Approximately 85% of patients with typical hereditary hemochromatosis (HH) are homozygous for the C282Y mutation (C282Y/C282Y) in the recently identified candidate gene for HH. However, some HH patients are instead homozygous for the wild-type allele (wt/wt) at this locus. These wt/wt patients may represent a phenotypically similar, but genotypically different, heritable trait, or may be unrecognized cases of secondary iron overload. The purpose of this study is to provide an in-depth analysis of the wt/wt HH patients identified in the original description of the HH gene, and to compare them with 62 patients from the same analysis who were homozygous for the C282Y mutation. Eighteen of the 21 wt/wt HH patients from the original study were assessed for 14 historical and laboratory variables, including previously unrecognized causes of secondary iron overload, the heritability of iron overload and liver disease, and other clinical characteristics. Ten of these 18 wt/wt HH patients (55.6%) were found to have previously unrecognized causes for secondary iron overload compared with 3 of 62 (4.8%) of the C282Y/C282Y patients (P < .001). The remaining 8 wt/wt patients had no recognizable etiology of secondary iron overload. None of the 18 wt/wt patients had a family history of iron overload or liver disease, compared with 58% of the C282Y/C282Y patients (P < .001).
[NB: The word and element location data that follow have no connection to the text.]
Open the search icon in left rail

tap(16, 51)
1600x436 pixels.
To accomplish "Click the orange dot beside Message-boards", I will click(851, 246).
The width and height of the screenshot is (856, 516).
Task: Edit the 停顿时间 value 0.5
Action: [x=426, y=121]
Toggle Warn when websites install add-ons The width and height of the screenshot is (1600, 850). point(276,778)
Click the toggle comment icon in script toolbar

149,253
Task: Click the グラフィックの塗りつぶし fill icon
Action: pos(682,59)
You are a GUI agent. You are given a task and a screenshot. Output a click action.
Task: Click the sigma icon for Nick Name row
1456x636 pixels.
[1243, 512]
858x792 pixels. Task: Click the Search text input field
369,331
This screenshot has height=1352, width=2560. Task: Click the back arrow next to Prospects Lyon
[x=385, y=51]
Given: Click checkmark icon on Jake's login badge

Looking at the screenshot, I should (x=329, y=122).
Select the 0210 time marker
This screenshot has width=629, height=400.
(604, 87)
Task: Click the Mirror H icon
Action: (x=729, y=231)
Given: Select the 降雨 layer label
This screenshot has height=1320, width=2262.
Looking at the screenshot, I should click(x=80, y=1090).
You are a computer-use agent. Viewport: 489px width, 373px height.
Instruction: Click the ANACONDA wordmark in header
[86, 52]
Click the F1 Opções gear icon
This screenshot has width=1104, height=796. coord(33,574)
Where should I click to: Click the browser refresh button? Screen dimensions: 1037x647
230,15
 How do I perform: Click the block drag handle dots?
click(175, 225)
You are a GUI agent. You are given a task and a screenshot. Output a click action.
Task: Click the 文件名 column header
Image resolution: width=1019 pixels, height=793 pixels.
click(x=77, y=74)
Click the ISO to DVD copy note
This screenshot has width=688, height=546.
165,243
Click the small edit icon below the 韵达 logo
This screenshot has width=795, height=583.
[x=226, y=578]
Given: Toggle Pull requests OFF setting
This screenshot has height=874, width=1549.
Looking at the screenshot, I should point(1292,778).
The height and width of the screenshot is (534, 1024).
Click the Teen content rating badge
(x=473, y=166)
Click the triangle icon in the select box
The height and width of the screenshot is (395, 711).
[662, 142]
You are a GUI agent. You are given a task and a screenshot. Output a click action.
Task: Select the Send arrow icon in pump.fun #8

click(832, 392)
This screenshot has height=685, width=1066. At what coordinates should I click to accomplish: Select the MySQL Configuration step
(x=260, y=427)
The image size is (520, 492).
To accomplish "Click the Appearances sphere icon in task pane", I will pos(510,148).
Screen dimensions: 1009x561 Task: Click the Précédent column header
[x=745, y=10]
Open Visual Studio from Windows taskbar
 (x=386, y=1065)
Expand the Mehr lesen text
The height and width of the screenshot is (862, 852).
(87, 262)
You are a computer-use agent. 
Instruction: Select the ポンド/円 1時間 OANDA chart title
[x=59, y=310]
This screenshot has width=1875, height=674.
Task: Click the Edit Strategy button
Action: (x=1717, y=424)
When compared with C282Y homozygotes, the 8 wt/wt patients without secondary iron overload had a higher presenting hepatic iron index (HII) (9.5 vs. 4.7; P = .01). We conclude that, in this series of patients, over half of the wt/wt HH patients possessed previously unrecognized causes of secondary iron overload, and therefore, may have been misdiagnoses. If these cases are excluded, the number of false-negative tests is decreased, and the sensitivity of the mutational analysis is increased. However, there is a subgroup of wt/wt patients who have typical hemochromatosis without an identifiable cause of secondary iron overload. These patients may have more severe iron loading than C282Y homozygotes.